* **Task description**
Reproduce, exactly, the lines of the material below from the line containing "Task: Click the RV1 potentiometer component" through the line containing "Task: Click the 命好苦 red label on sticker", with both end lines included and nothing else.

[[ Input data open ]]

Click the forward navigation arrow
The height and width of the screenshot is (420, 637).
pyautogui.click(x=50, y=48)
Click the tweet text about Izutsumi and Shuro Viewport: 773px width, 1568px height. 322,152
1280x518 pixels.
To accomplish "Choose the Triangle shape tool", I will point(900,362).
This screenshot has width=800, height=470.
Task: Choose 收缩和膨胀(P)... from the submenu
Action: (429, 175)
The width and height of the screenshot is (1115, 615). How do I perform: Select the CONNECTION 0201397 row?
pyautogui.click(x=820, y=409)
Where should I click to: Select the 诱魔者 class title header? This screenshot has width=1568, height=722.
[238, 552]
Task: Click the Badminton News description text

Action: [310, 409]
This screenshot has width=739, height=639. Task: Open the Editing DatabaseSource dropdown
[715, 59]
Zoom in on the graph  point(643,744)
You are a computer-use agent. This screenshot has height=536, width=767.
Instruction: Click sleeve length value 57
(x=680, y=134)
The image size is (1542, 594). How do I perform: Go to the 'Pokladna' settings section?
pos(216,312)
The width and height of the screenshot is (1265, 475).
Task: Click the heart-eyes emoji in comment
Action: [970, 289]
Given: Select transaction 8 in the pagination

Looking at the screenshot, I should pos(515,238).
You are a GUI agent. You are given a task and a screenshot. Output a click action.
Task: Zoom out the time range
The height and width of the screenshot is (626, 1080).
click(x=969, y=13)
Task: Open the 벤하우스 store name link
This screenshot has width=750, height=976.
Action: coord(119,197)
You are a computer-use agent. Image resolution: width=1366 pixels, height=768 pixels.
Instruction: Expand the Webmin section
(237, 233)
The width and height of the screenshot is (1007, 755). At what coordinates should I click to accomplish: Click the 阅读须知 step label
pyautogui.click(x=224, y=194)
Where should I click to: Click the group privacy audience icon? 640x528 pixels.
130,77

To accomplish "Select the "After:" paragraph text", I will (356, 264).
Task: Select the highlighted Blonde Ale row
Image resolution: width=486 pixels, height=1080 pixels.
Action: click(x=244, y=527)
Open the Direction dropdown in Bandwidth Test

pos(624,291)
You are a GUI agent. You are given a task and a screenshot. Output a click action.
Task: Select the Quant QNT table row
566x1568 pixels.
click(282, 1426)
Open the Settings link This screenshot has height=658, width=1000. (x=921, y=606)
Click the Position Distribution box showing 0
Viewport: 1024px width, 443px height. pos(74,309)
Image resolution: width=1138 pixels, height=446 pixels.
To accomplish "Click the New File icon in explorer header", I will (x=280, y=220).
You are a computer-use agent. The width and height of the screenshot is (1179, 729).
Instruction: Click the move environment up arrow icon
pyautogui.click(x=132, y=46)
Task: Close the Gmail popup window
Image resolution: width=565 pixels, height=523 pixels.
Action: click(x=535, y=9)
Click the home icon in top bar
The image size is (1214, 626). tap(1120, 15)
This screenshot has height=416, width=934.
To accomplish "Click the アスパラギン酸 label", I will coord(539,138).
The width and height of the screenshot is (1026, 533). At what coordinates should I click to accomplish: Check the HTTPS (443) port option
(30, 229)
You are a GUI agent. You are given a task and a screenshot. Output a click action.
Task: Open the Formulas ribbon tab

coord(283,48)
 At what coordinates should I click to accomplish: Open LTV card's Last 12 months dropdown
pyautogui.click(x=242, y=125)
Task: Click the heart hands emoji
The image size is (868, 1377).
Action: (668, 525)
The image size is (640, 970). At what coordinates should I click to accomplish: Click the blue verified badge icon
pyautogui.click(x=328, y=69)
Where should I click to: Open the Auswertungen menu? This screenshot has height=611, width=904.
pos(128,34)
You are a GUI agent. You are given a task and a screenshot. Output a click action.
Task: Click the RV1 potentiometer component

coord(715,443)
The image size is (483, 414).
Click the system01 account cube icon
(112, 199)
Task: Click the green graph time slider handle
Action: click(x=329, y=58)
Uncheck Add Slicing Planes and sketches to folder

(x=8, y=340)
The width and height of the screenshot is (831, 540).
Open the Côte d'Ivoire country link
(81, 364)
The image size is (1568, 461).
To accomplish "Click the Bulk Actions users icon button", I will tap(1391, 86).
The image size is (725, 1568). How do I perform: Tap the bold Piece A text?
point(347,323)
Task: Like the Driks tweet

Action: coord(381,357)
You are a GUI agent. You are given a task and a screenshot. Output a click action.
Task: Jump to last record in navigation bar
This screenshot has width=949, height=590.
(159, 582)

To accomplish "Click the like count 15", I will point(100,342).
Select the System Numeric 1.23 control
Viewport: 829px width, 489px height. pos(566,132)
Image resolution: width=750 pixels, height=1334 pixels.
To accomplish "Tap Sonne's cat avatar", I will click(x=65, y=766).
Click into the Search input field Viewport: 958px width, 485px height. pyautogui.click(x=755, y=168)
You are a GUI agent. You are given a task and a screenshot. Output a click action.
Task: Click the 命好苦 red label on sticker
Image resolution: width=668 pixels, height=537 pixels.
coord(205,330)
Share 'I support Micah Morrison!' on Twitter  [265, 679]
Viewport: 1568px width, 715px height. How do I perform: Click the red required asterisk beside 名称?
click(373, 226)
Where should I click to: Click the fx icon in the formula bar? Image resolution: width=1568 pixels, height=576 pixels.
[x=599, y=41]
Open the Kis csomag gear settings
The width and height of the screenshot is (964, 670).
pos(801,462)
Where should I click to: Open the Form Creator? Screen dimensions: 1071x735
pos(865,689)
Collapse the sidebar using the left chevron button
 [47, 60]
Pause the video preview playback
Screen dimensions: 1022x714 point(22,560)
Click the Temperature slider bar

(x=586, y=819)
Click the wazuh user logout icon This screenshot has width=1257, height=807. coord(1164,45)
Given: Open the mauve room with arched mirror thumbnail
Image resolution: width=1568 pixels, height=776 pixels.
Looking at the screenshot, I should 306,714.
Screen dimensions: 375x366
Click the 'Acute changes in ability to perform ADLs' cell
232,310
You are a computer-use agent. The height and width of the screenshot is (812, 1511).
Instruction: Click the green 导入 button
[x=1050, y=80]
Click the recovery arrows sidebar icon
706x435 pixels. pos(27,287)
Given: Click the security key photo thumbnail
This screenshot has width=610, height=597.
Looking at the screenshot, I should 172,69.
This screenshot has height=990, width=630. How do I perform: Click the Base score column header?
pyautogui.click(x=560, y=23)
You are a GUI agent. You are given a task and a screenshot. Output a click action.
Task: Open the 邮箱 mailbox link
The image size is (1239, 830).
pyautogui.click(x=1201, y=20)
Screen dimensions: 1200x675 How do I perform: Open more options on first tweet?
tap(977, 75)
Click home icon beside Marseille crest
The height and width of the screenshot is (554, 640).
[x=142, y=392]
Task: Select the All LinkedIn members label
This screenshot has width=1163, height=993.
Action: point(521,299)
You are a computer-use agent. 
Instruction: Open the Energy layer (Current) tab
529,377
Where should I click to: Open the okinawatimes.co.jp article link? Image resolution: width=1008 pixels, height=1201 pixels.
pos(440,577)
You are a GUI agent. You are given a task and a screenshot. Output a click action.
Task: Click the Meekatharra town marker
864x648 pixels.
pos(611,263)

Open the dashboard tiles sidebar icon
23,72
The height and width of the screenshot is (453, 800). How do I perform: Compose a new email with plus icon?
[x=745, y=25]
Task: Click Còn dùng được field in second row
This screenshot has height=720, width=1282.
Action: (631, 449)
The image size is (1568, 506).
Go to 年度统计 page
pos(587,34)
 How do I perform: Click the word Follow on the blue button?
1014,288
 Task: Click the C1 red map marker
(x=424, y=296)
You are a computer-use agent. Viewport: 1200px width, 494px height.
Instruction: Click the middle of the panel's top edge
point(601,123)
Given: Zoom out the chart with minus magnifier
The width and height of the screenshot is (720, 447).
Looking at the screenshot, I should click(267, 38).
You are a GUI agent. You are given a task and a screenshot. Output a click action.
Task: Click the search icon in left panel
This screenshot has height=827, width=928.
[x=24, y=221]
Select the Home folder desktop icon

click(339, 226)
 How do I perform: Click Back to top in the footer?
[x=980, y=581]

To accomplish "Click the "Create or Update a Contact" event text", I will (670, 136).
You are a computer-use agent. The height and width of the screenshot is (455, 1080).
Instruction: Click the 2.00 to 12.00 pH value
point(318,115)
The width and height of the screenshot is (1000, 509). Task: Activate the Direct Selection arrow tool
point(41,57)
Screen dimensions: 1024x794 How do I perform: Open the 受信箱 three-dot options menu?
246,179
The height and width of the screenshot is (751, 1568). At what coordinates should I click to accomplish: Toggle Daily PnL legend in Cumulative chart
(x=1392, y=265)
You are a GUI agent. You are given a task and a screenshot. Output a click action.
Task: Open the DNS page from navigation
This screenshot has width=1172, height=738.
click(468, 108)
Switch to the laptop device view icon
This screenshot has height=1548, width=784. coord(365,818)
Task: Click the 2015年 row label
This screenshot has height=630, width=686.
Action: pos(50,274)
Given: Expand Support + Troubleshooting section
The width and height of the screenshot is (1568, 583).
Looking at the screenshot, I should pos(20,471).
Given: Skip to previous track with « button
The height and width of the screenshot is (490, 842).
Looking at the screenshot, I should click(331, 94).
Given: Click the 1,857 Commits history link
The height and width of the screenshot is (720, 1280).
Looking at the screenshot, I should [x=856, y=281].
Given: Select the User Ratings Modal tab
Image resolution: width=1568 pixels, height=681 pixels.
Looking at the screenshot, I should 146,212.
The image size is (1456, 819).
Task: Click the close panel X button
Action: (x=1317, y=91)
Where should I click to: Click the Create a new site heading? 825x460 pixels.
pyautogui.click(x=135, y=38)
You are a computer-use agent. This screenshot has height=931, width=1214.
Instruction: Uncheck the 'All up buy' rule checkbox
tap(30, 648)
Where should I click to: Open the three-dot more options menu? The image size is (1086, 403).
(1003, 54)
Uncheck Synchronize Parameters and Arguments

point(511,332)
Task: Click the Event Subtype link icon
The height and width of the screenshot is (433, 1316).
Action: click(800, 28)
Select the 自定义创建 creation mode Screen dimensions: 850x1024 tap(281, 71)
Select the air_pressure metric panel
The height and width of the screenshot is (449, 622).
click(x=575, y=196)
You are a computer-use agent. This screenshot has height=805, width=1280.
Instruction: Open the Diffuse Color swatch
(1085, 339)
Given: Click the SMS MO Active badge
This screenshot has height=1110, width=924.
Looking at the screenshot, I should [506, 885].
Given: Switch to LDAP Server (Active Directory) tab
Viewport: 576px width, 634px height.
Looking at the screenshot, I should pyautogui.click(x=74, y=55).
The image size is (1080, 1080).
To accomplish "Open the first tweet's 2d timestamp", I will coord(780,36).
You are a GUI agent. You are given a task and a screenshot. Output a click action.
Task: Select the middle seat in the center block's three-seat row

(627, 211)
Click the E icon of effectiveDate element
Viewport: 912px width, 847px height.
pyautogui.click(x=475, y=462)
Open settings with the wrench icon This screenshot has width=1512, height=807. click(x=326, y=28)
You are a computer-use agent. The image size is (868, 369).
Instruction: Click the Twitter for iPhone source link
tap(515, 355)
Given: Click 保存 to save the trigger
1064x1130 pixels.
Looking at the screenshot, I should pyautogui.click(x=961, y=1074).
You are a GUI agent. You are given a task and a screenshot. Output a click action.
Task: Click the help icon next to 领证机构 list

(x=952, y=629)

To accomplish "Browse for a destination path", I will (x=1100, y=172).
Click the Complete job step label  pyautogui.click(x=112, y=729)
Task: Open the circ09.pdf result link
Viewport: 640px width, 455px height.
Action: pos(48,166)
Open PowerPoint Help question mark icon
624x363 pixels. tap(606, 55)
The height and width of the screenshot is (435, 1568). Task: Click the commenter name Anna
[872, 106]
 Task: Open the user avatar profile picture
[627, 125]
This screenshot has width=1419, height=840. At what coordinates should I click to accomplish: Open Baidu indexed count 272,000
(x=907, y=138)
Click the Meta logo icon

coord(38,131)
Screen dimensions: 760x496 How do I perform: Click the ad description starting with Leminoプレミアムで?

[[ Input data closed ]]

* **Answer to this task**
Task: Click the RV1 potentiometer component

coord(715,443)
The image size is (483, 414).
Click the system01 account cube icon
(112, 199)
Task: Click the green graph time slider handle
Action: click(x=329, y=58)
Uncheck Add Slicing Planes and sketches to folder

(x=8, y=340)
The width and height of the screenshot is (831, 540).
Open the Côte d'Ivoire country link
(81, 364)
The image size is (1568, 461).
To accomplish "Click the Bulk Actions users icon button", I will tap(1391, 86).
The image size is (725, 1568). How do I perform: Tap the bold Piece A text?
point(347,323)
Task: Like the Driks tweet

Action: coord(381,357)
You are a GUI agent. You are given a task and a screenshot. Output a click action.
Task: Jump to last record in navigation bar
This screenshot has width=949, height=590.
(159, 582)

To accomplish "Click the like count 15", I will point(100,342).
Select the System Numeric 1.23 control
Viewport: 829px width, 489px height. pos(566,132)
Image resolution: width=750 pixels, height=1334 pixels.
To accomplish "Tap Sonne's cat avatar", I will click(x=65, y=766).
Click into the Search input field Viewport: 958px width, 485px height. pyautogui.click(x=755, y=168)
You are a GUI agent. You are given a task and a screenshot. Output a click action.
Task: Click the 命好苦 red label on sticker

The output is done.